A lo largo de cuatro fases —respiración consciente, activación de los sentidos, caminatas lentas y diálogo sobre la experiencia—, los participantes aprendieron a observar con atención, a escuchar el sonido de las hojas, a reducir el ritmo y a percibir los estímulos naturales sin la mediación del trabajo ni la prisa. Antes y después de las sesiones, el equipo midió los niveles de cortisol en saliva —hormona liberada por el cuerpo en situaciones de estrés—, y variables psicológicas como estrés percibido, fatiga, ansiedad y calidad del sueño.

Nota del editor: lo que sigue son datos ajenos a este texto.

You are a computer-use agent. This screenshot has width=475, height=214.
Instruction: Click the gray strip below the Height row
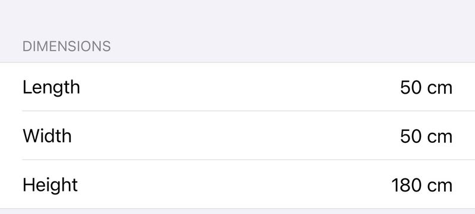click(x=238, y=212)
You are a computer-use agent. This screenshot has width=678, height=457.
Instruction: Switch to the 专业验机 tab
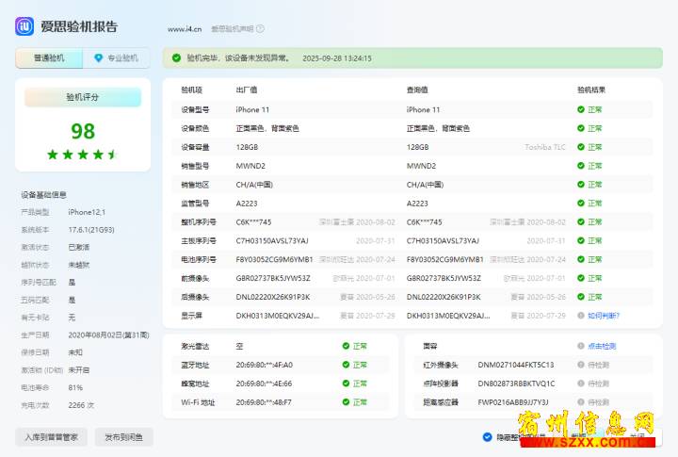pos(117,58)
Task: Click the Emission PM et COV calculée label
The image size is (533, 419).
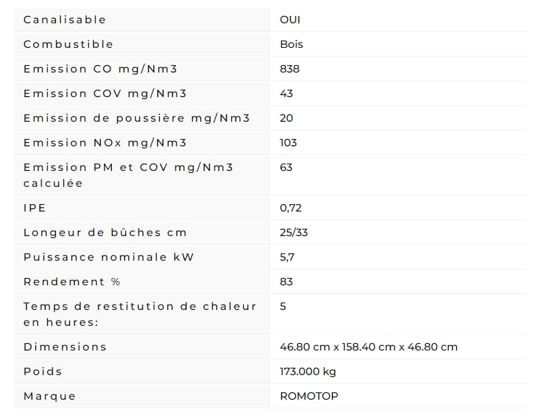Action: point(128,175)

Se logró demostrar que quienes participaron redujeron en promedio 2,6 puntos sus niveles de estrés percibido y disminuyeron en 2,7 nanogramos por mililitro su concentración de cortisol, en comparación con el grupo control, que no mostró variaciones relevantes. También se registró una mejoría en la calidad del sueño y una reducción de la fatiga general, aunque no en los parámetros de ansiedad. “Los hallazgos sugieren que la inmersión en la naturaleza puede incorporarse como una estrategia de salud ocupacional y preventiva”, afirma Malagón.
Sin embargo, aclara: “No se trata de sustituir la psicoterapia ni la medicación, sino de reconocer el papel del entorno urbano en la salud mental y física de las personas”. En una ciudad como Bogotá, donde millones habitan barrios con menos de cinco metros cuadrados de espacio verde por persona, el déficit de naturaleza no es solo un problema de planificación urbana, es un indicador de inequidad fisiológica. “Si el bosque cura, la ausencia de verde podría estar enfermando”, concluye Malagón.
La desigualdad en Bogotá también se traduce en un acceso diferente a metros de césped, número de árboles, y a la manera en que el verde se habita y se experimenta. Reconocer el verde urbano como infraestructura esencial, y no como adorno, implica repensar la ciudad desde su capacidad de respirar.